On March 2, 2017, agents representing the U.S. attorney’s office for the Central District of Illinois, the Internal Revenue Service, and two other agencies raided three Peoria, Illinois buildings owned by construction equipment manufacturing company Caterpillar Inc., in relation to Caterpillar’s offshore tax practices. These tax practices involve the use of a subsidiary corporation based in Switzerland, known as CSARL.
In a statement, Caterpillar spokeswoman Corrie Heck Scott confirmed that “law enforcement is present in various Peoria-area Caterpillar facilities executing a search warrant.” She also stated that, “Caterpillar is cooperating” with law enforcement.
Caterpillar CEO Jim Umpleby also released a statement in which he confirmed the raids and apologized to his employees. “This morning, a number of our colleagues in the Peoria area were surprised when federal authorities arrived to execute a search warrant,” the statement read. “I’m sorry that we had to experience this today,”
The tax strategy, designed by the accounting firm then known as PriceWatterhouseCoopers, involved the transfer of the rights to Caterpillar’s profits to CSARL, a wholly-owned subsidiary.
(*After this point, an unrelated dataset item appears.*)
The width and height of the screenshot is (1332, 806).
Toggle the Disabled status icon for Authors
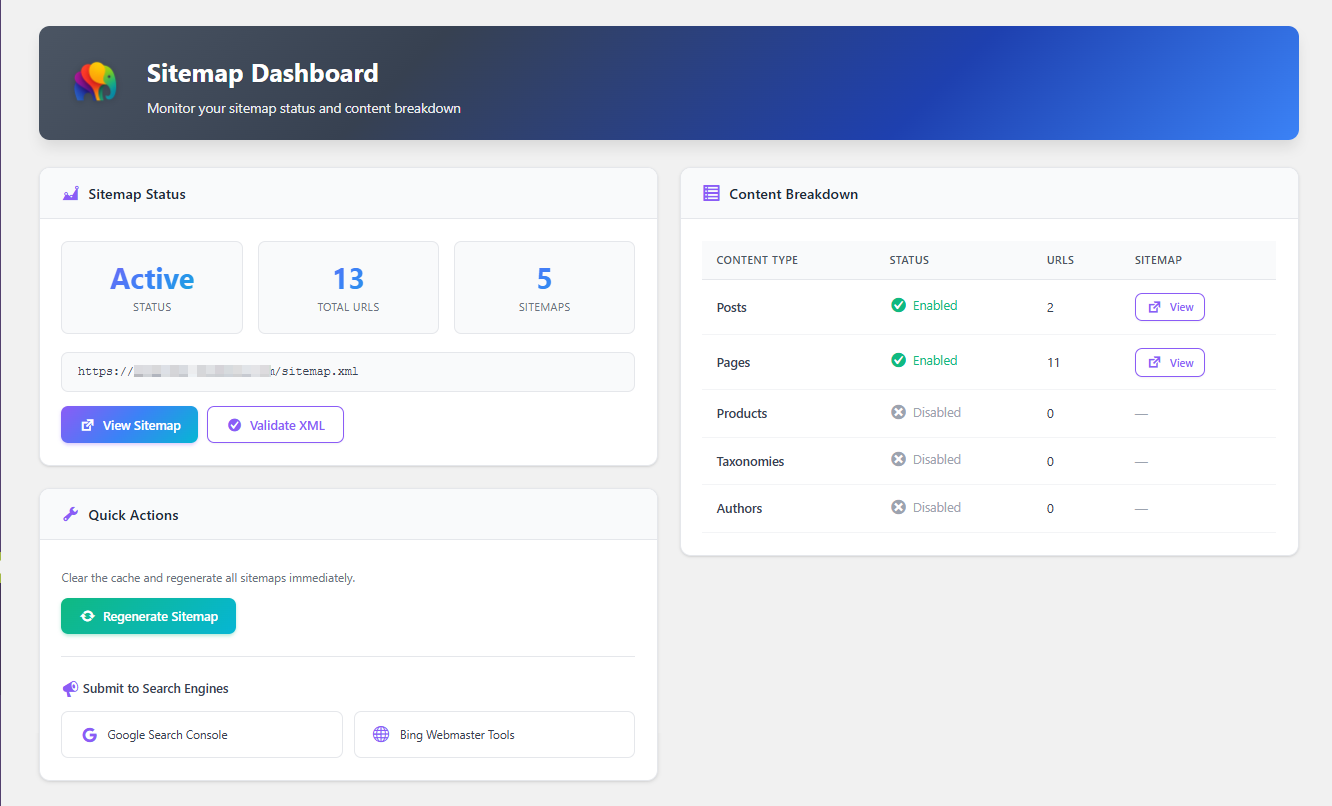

Rather than paying the 29 percent effective tax rate it would owe on the profits had they remained in the United States, Caterpillar only paid a rate of 4 to 6 percent that it had negotiated directly with the Swiss government.
These tax practices were the subject of a formal Congressional inquiry in 2014, in which it was concluded that the scheme, in which Caterpillar had transferred over $8 billion in profits to CSARL, allowed Caterpillar to slash its U.S. tax bill by $2.4 billion over the course of 13 years; however, the inquiry did not conclude that Caterpillar’s practices had been illegal. In 2015, Caterpillar was served with a grand jury subpoena for documents related to the movement of cash between its U.S. business and its Swiss subsidiary.
Caterpillar, whose stock prices fell 4.3 percent on the day of the raid, has been the subject of recent praise from President Trump. While Trump railed against corporate expatriation of profits throughout his campaign, it remains to be seen how his administration intends to deal with the issue.